- **Required actions**:
1) From the account of a flying-boat visit to Atafu, reproduce word for word the part that opens with the words containing "We went to bed" and closes with "had slept in.".
2) In the account of a flying-boat visit to Atafu, what did the writer tell the old French priest the bottle of Vat 69 was?

- **Selected excerpt**:

A Visit to Atafu

The New Zealand Air Force kept a squadron of Sunderland flying-boats in Suva to patrol the South Pacific and help with medical and other emergencies.  It was much more convenient to visit the Tokelau atolls north of Samoa by aircraft than by the slow and occasionally rough journey by boat, so I happily accepted an invitation to join a flying-boat that was in Samoa on its way north.

The aircraft, laden with fresh bread, milk, sausages and other food unobtainable on the atoll, landed at Nukunono, the middle of the three Tokelauan islands. There was great rejoicing and the generous inhabitants, helped by the nuns posted there, set to work to serve most of the new food back to us in a huge feast.  The aircrew and I stayed at the Catholic presbytery and I gave the old French priest a bottle of Vat 69, telling him that it was the Pope’s telephone number.  For the rest of the evening he would break into a quiet chuckle every time he thought of this.

We went to bed after midnight after I had rashly promised to attend morning Mass.  I slept on the floor on my back and whether it was a generous resort to the papal number I seemed to be no sooner asleep that the sacristan was shaking me awake to say that Mass would be at 5.  I wrestled with the strong inclination to turn over and go back to sleep.  When I got to the church it was filled with the entire village and a special kneeler had been prepared for me, covered in fine mats and ornamented with garlands of flowers.  I realised what a scandal it would have been if I had slept in.

After breakfast we prepared to leave.  Word of my marriage in two weeks’ time (February 1960) had leaked out and the islanders had filled the back of the plane with wooden Tokelauan boxes, the soft woven mats on which baby Caroline later learnt to crawl and enough little Tokelauan drums to outlast a series of marriages. The plane took off on the wide lagoon and as it gained height it was suggested that we should land on Atafu, the northernmost of the atolls, which the Air Force had never visited.  A little later Atafu appeared beneath us looking like a jewel, a shining turquoise set in a golden ring of sand, surrounded by the sapphire blue of the sea. It also looked rather small but this was discounted because of our height.

The plane got down with no difficulty but the lagoon now looked as small as ever. The crew backed the aircraft until its tail was in the palms and we set off for the return. I was kneeling on the rise between the two pilots, looking out of the windscreen at the palms on the other side of the lagoon.  With all four engines roaring the plane moved at a placid pace.  Halfway across the lagoon we had reached an easy walk. The palms ahead of us could now be seen as separate trees. The aircraft was shaking with the effort and even the rivets seemed to be rattling but we still seemed to be nowhere near take-off speed.  When I could see the individual fronds on each palm I clutched the seats on either side, resigned to our plunging through the palms and into the ocean.  Then miraculously the plane lifted off and the palms shot past beneath us.

I dismissed my anxiety as that of a typical layman.  The pilots as professionals would have known all along when we would lift off.  These soothing thoughts were ended by the pilot pushing his cap and earphones back on his head and saying “Christ!”  No more landings were ever made at Atafu.

- **Input data**:
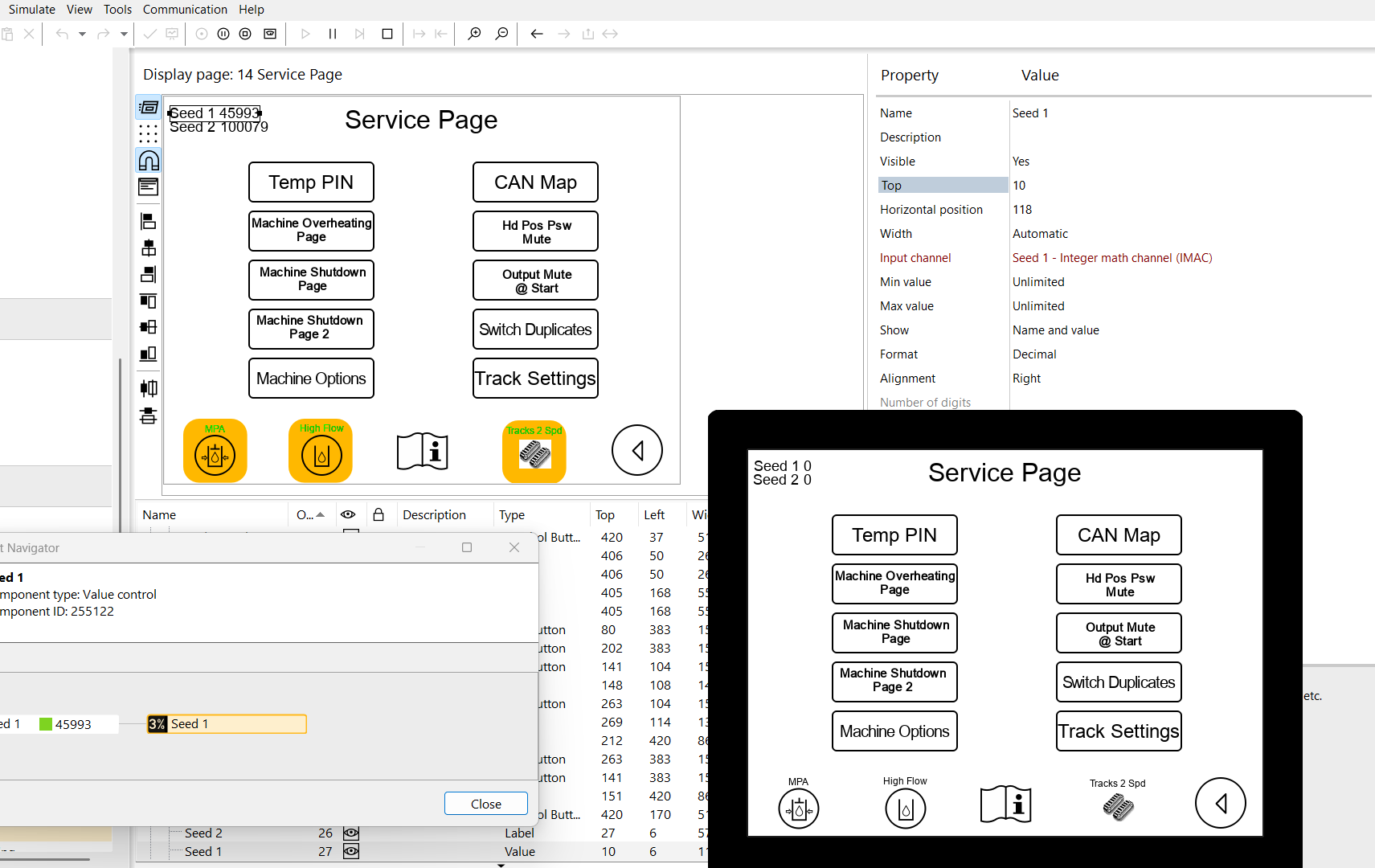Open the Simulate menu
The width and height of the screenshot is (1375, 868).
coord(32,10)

--

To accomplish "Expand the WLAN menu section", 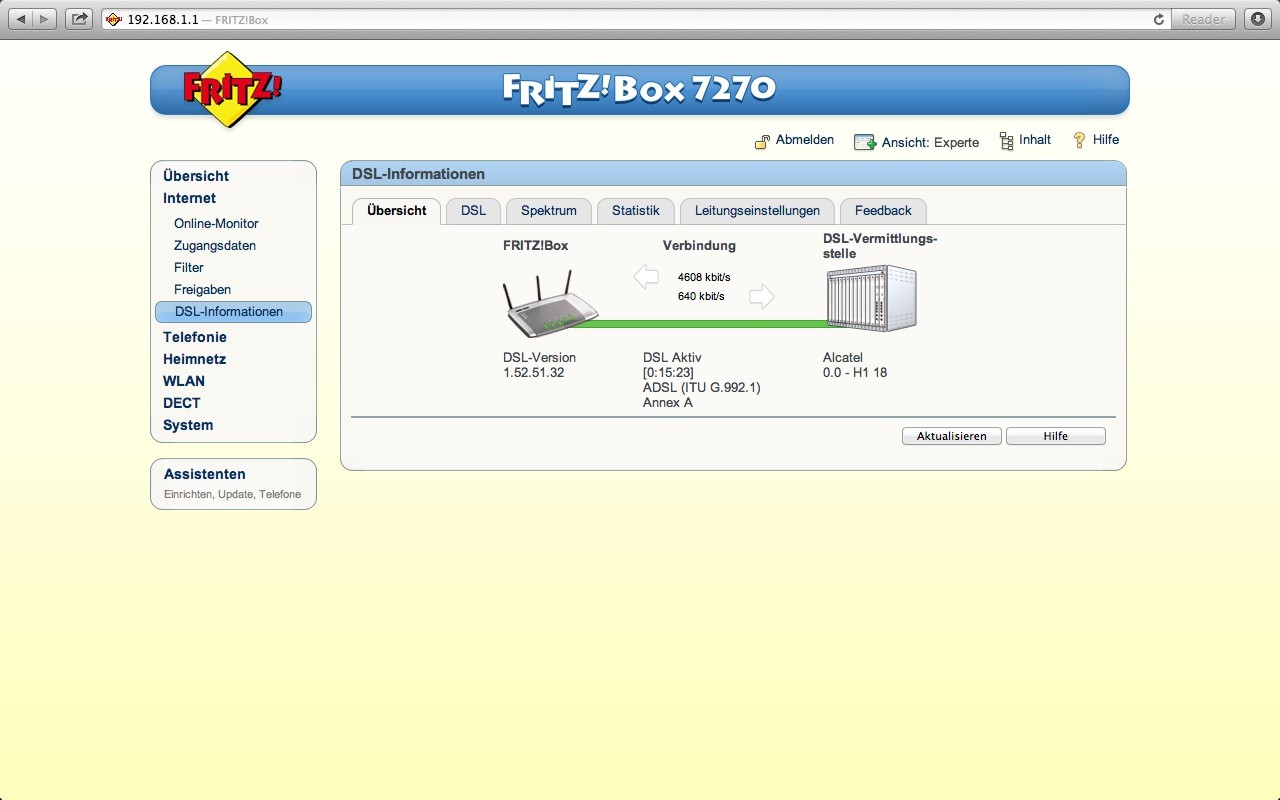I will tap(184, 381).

- **Answers to the tasks**:
1)
We went to bed after midnight after I had rashly promised to attend morning Mass.  I slept on the floor on my back and whether it was a generous resort to the papal number I seemed to be no sooner asleep that the sacristan was shaking me awake to say that Mass would be at 5.  I wrestled with the strong inclination to turn over and go back to sleep.  When I got to the church it was filled with the entire village and a special kneeler had been prepared for me, covered in fine mats and ornamented with garlands of flowers.  I realised what a scandal it would have been if I had slept in.

2) The Pope's telephone number.